Le premier jardin partagé français naît en 1997 à Lille, version collective de cette agriculture urbaine. Des habitants se regroupent en association pour cultiver légumes, fruits et liens sociaux. Les jardins partagés sont aujourd’hui en plein essor. Lancer la nature à l’assaut du béton, produire des aliments, développer la convivialité : c’est dans cet esprit que des bailleurs sociaux autorisent des semis au pied des immeubles, occasions de concertations, de repas de quartier, de fêtes. À Montreuil, un collectif défend la préservation de plusieurs hectares autrefois dédiés à la culture fruitière (murs à pêches), notamment pour y relancer le maraîchage « à un kilomètre de Paris à vol d’oiseau ». À Dijon, la reconquête a pris une ampleur inédite aux Lentillères. Sur huit hectares d’anciennes terres maraîchères, des jeunes ont bâti depuis 2012 un lieu de vie alternatif, centré sur la reprise de la production potagère et la protection des arbres [^1]. « Longtemps célébrée comme un vestige des temps passés, l’agriculture en ville s’impose aujourd’hui à l’agenda des politiques », écrivent l’économiste André Torre et la géographe Lise Bourdeau-Lepage [^2].
Ce phénomène est illustré avec le développement des écoquartiers, ces portions urbaines où la ville nouvelle s’invente. Les aménageurs de Lyon-Confluence, énorme écoquartier qui accueillera à terme 15 000 habitants et 25 000 salariés, ont imposé la création d’une amap (association pour le maintien d’une agriculture paysanne), qui y livre légumes et fruits bio. Des riverains se sont regroupés pour créer des jardins partagés en pied d’immeuble, avant d’obtenir un terrain plus vaste sur l’espace public. À proximité, un collectif de compostage recycle les déchets organiques.
Le WWF a joué un rôle clé dans ces initiatives grâce à un partenariat noué dès 2010 avec la métropole de Lyon. « Au départ, les aménageurs étaient très centrés sur l’efficacité énergétique des bâtiments, rapporte Canddie Magdelenat, chargée du programme Villes durables de l’ONG. Ils ne savaient pas trop comment s’y prendre avec les questions d’alimentation et de biodiversité. »
Le WWF s’appuie sur les dix préconisations de son outil « One planet living » (« Vivre avec une seule planète »), qui vise à réduire l’empreinte écologique de l’habitat tout en accroissant la qualité de vie. « La nature participe fondamentalement au bien-être et à la santé des habitants, et des études le mesurent », souligne la responsable.
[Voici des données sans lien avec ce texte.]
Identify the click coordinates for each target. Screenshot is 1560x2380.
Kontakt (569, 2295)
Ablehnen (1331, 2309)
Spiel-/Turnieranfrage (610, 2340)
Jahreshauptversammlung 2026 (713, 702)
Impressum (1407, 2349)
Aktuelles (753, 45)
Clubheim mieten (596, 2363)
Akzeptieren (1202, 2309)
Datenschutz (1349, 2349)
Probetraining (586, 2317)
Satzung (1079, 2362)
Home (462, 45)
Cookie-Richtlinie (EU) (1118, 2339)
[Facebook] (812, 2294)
À Lyon-Confluence, des aménagements – gabions à galets, nichoirs, végétalisation systématique des pieds d’immeubles, fossés, etc. –favorisent la vie naturelle et les corridors verts. « Et les inventaires montrent une vraie reconquête sur cette ancienne zone portuaire ! » On dénombre dix-huit types de libellules, insecte marqueur de la bonne qualité des eaux, mais aussi des chauves-souris (dont les espèces souvent menacées), le héron cendré et toute une vie gravitant autour de jardins aquatiques installés, notamment, pour épurer les eaux usées des bâtiments.
« Publics, élus, promoteurs… Depuis le lancement du projet, les mentalités ont considérablement évolué, conclutCanddie Magdelenat. En particulier, tout le monde a compris que cette reconquête de la nature en ville ne s’imposera que si les habitants y sont étroitement associés. »
[^1] Voir Politis n° 1391 (18 février 2016.).